TIA Travel Outlook is the first in a planned series focusing on

important market segments in U.S. travel and tourism in the context

of war and a continuing soft economy. Additional outlooks will focus

on business travel and inbound international travel to

the U.S.




Leisure

travel has been the relative star in the U.S. domestic travel

constellation, although its luster has dulled in recent months.

While domestic leisure travel increased 1.7 percent in 2002,

growth was much subdued in the waning months of the year, and weakened

even further this year in the weeks leading up to the start of the

war.

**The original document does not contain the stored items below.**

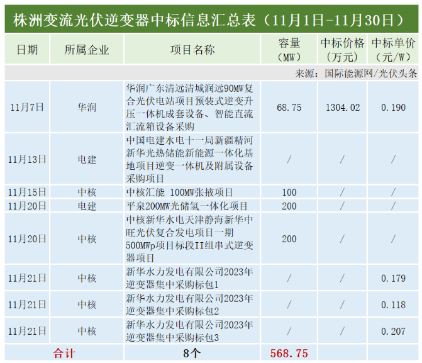Image resolution: width=422 pixels, height=363 pixels.
Task: Click the 中标价格 (万元) column header
Action: (x=342, y=50)
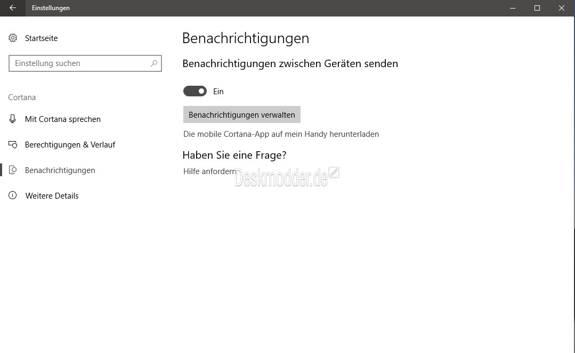Open the Weitere Details page
575x353 pixels.
pos(52,196)
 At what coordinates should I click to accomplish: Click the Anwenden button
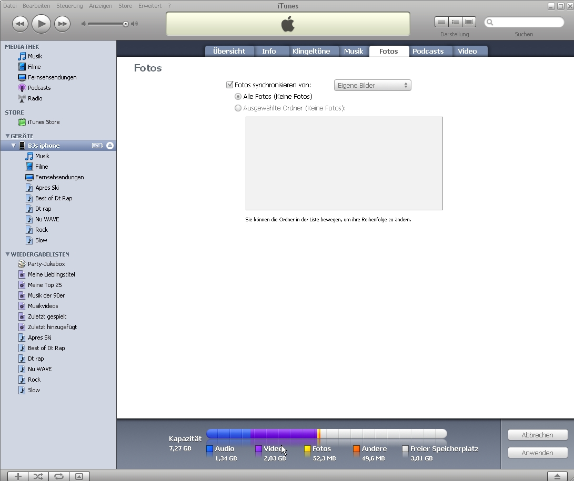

In the short-term, leisure travel is likely to be depressed

even more by a combination of factors
:




  • The U.S.-led

    war in Iraq put consumers on edge prior to the onset of hostilities.

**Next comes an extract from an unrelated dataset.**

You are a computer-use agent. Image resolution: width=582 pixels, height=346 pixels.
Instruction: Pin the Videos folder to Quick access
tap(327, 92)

    Leading consumer confidence indexes have plummeted to their lowest

    levels since the fall of 1993. (1)


  • On March

    17, the Department of Homeland Security upped the terror threat

    from yellow (significant but nonspecific threat) where it had

    been since February 27, to orange (a high risk of terrorist attack).

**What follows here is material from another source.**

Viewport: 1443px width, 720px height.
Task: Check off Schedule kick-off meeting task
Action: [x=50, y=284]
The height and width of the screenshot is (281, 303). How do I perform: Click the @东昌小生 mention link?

    The last time the country was at orange, international advance

    air bookings dropped more than 20 percent. (2)


  • The public’s

    rating of the economy is now at a 10-year low. (3)


  • In February,

    U.S. companies eliminated more than 300,000 jobs, the largest

    decline in jobs since the month following the 9/11/01 terrorist

    attacks, increasing the unemployment rate to 5.8 percent. (4)


  • All of these

    factors have caused consumers to retrench.Consumer spending, which

    has been supported by super-low interest rates that have led to

    a strong demand for housing, cars and other durables, grew at

    a 1.5 percent rate during the fourth quarter of 2002, the slowest

    pace since the third quarter of 2001. Weakness in retail sales

    continued in January and February. (5)


In

the short-term, expect the fear about war in Iraq and the rising

threat of retaliatory terrorism here at home, coupled with the downward

spiral in consumer confidence, to further delay recovery of the

travel industry and to put a damper on spring travel. Also expect

many of the emerging patterns in leisure travel to continue and

perhaps even intensify:




  • U.S. travelers

    are more reluctant to commit, postponing trip planning and fortifying

    the very late booking patterns seen in the last few years. The

    timing of this situation is important, as now is the time most

    Americans begin to make their summer vacation travel plans.


  • Women remain

    far more personally concerned about the risk of terrorism than

    are men – significant in that women are the primary trip planners

    in most U.S. households. (3)


  • The preference

    for domestic travel instead of travel abroad will intensify, as

    Americans’ rising fear of being near hot spots or being stranded,

    combined with their concerns about the anti-Americanism being

    reported in many of our most popular international destinations,

    cause more Americans to shift to domestic destinations.


  • While this

    could be a boost to some U.S. destinations, the numbers of travelers

    shifting to domestic destinations are likely to be too small to

    affect overall national performance since outbound international

    travel rarely exceeds 5 percent of total travel by Americans.



  • Certain destinations

    such as those near to major population centers could benefit as

    closer-to-home destinations, accessible by highway, continue to

    gain in popularity. If gasoline prices remain high this spring,

    however, this market could be negatively affected as well.


  • Most consumers

    anticipate an additional gasoline price increase and think that

    the increase will be temporary. If it is temporary, gasoline prices

    in and of themselves are unlikely to depress leisure travel. (3)


  • Air travel

    – both business and leisure – is likely to continue to suffer.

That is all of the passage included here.